Welcome to InCirculation.net
InCirculation.net is a professional cardiovascular resource intended for a global audience of specialists, generalists, researchers, and other healthcare professionals
Cardiovascular news provides daily news updates to help you stay informed.
Myocardial hemorrhage common after successful MI reperfusion with PCI
30 June 2009
MedWire News: Myocardial hemorrhage may occur in as many as a quarter of patients after successful mechanical reperfusion for acute myocardial infarction (MI), a study indicates.
The Belgian researchers say its presence was “easily detected” using T2-weighted magnetic resonance imaging (MRI), and was associated with larger infarct size, increased ventricular volumes, and a lack of functional recovery.
The team, from University Hospitals Leuven, adds that myocardial hemorrhage independently predicted adverse left ventricular (LV) remodeling regardless of the initial infarct size and say “depiction of myocardial hemorrhage using T2-weighted MRI is warranted.”

→ **Work order 1**
Duplicate the part of the cardiovascular news page that opens with the words containing "The Belgian researchers" and closes with "of functional recovery.".
→ **Work order 2**
List everything the cardiovascular news page says the presence of myocardial hemorrhage was associated with.
→ **Work order 3**
According to the cardiovascular news page, which institution is the research team from?
The rows that follow have no connection to the cardiovascular news page.

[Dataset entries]
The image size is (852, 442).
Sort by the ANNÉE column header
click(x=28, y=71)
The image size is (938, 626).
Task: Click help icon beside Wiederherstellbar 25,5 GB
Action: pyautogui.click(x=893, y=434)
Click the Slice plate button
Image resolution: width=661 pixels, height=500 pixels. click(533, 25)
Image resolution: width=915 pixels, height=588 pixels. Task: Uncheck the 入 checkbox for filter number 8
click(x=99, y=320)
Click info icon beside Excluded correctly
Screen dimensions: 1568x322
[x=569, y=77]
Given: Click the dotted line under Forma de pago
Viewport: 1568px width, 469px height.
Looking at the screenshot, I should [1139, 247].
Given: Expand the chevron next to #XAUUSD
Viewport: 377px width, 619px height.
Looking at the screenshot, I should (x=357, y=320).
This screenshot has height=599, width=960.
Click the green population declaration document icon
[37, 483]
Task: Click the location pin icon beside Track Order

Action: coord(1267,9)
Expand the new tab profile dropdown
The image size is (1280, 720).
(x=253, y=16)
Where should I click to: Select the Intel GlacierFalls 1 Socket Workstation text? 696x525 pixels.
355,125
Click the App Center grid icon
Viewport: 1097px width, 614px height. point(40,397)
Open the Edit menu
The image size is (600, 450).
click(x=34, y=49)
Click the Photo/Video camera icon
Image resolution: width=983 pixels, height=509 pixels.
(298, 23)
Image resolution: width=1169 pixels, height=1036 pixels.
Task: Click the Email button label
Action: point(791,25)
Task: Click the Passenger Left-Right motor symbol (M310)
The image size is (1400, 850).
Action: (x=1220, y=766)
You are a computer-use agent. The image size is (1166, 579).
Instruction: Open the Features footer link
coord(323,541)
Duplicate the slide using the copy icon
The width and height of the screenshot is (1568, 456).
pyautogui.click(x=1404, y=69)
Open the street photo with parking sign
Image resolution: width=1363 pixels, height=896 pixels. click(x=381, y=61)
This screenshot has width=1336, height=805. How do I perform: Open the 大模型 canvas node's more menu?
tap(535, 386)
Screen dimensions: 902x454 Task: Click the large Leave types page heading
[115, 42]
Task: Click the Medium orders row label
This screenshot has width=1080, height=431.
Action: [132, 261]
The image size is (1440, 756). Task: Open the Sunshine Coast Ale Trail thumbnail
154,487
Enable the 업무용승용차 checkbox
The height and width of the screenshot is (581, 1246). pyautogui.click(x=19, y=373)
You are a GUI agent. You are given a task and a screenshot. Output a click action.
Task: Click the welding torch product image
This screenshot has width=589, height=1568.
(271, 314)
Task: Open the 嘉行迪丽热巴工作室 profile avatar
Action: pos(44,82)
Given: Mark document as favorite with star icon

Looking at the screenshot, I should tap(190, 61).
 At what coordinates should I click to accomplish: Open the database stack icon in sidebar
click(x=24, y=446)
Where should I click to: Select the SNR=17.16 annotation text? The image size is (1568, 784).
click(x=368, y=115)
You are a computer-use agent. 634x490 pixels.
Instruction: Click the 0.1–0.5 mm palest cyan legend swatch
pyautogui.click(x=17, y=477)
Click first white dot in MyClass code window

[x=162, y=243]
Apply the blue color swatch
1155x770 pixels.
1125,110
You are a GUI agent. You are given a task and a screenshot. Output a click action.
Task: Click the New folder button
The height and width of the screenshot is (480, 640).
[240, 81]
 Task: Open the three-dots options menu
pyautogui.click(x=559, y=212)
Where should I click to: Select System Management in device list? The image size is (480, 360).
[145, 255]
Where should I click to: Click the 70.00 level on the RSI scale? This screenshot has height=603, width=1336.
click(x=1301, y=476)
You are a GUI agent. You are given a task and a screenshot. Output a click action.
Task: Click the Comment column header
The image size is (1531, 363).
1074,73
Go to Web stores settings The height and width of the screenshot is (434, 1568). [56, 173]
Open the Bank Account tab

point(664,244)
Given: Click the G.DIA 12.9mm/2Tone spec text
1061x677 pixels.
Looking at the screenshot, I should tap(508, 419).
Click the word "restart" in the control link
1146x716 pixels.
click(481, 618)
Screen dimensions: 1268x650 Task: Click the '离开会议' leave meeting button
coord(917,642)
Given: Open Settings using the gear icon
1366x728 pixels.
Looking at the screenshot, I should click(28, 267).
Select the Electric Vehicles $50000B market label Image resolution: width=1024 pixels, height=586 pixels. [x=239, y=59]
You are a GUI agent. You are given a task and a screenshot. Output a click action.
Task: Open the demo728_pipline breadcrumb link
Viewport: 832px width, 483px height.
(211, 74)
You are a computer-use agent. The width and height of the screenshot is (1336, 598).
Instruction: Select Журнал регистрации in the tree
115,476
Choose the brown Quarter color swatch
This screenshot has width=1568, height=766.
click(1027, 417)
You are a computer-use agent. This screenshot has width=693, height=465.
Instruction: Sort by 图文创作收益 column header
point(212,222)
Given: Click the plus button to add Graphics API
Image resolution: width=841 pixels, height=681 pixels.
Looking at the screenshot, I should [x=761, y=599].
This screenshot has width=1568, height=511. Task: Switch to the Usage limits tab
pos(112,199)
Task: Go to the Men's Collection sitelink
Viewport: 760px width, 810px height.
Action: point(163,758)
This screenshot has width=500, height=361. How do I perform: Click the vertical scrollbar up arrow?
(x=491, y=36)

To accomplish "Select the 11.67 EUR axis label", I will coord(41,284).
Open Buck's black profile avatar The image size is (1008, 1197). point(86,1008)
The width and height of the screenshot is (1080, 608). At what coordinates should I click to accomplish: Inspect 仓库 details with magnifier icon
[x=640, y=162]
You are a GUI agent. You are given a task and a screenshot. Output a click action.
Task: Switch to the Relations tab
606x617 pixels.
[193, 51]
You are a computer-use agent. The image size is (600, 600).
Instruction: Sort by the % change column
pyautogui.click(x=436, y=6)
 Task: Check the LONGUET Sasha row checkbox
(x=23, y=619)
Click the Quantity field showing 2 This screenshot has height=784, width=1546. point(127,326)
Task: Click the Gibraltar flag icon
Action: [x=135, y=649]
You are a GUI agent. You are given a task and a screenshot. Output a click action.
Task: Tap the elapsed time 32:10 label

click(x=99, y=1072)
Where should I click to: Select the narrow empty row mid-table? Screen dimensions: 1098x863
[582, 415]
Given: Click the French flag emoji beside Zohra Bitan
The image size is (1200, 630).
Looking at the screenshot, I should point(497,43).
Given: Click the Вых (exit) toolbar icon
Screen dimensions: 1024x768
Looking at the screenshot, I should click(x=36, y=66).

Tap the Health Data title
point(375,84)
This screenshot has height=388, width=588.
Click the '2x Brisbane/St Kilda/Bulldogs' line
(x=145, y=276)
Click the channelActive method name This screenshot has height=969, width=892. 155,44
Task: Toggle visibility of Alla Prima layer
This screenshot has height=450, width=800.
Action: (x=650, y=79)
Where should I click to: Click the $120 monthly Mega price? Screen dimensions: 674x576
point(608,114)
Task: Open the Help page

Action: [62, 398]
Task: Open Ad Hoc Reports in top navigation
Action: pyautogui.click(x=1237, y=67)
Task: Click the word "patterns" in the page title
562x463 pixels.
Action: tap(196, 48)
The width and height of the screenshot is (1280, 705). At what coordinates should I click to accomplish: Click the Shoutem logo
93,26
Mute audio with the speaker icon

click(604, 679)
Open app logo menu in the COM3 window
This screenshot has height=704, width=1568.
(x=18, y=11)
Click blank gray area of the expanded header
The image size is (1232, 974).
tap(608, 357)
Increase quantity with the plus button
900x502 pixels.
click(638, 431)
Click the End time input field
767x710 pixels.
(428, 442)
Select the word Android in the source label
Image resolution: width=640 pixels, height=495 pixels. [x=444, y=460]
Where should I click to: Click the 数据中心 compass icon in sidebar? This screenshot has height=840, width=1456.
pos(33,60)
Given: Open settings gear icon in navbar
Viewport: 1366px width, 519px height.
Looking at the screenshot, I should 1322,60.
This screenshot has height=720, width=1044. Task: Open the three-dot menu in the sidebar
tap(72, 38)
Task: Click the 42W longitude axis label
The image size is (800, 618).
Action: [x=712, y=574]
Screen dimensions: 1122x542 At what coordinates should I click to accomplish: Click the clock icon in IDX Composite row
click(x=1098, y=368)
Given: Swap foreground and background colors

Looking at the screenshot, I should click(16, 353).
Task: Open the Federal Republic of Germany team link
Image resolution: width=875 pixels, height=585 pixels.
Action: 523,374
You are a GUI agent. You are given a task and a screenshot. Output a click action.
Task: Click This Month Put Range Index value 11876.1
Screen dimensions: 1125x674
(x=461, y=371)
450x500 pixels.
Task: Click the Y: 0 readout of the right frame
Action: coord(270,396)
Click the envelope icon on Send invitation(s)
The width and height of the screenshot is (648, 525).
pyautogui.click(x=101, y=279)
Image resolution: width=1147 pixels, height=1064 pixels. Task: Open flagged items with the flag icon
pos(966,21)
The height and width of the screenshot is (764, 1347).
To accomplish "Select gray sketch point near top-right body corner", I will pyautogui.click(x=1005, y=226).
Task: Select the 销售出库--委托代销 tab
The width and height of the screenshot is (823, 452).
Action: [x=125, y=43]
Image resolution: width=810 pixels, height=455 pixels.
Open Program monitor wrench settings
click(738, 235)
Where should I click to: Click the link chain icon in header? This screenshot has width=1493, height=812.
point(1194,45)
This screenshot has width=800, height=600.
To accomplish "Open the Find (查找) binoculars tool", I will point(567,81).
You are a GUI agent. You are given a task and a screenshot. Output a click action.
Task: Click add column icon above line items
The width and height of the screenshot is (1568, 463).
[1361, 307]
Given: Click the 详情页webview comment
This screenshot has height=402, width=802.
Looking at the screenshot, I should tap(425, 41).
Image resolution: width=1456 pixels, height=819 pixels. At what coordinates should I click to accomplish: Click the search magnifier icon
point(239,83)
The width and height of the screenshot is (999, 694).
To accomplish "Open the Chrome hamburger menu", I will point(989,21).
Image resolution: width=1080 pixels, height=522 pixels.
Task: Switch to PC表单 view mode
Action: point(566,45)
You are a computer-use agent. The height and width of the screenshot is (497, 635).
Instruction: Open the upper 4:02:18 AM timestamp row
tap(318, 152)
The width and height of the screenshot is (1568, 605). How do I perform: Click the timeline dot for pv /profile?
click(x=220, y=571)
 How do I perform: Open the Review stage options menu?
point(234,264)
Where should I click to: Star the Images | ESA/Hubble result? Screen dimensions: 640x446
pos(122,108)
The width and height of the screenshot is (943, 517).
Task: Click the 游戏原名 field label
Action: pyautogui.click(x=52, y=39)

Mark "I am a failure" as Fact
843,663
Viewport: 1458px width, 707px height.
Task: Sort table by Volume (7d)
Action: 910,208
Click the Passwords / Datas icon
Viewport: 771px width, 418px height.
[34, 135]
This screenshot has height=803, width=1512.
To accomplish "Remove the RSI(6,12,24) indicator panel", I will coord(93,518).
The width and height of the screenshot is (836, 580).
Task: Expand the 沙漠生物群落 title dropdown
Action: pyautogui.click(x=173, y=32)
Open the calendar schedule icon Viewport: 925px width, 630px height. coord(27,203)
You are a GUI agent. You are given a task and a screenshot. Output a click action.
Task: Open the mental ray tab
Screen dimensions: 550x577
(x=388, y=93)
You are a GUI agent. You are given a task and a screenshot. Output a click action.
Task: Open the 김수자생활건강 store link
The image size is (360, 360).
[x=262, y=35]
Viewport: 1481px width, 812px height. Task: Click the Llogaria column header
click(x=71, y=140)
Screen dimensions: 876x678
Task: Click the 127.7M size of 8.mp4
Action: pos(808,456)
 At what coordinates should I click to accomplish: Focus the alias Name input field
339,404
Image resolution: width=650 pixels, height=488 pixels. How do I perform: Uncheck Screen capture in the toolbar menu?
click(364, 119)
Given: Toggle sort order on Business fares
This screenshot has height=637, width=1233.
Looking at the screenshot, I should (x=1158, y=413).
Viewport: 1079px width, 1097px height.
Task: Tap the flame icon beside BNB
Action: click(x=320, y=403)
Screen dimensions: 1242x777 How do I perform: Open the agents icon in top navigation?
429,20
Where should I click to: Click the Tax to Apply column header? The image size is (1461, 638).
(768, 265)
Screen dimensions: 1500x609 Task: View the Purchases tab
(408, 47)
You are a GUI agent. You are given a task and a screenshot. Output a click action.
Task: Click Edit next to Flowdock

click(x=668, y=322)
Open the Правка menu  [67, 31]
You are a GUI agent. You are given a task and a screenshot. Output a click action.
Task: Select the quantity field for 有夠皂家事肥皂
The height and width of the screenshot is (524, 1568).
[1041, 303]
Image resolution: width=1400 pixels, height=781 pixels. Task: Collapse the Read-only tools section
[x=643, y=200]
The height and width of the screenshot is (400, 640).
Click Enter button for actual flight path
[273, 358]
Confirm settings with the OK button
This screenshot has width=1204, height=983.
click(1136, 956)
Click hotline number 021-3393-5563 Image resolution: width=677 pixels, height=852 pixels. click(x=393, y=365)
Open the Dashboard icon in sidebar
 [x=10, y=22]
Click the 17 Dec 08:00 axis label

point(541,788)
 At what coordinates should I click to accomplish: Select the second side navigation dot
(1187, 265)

→ **Solution 1**
The Belgian researchers say its presence was “easily detected” using T2-weighted magnetic resonance imaging (MRI), and was associated with larger infarct size, increased ventricular volumes, and a lack of functional recovery.

→ **Solution 2**
- Larger infarct size
- Increased ventricular volumes
- A lack of functional recovery

→ **Solution 3**
University Hospitals Leuven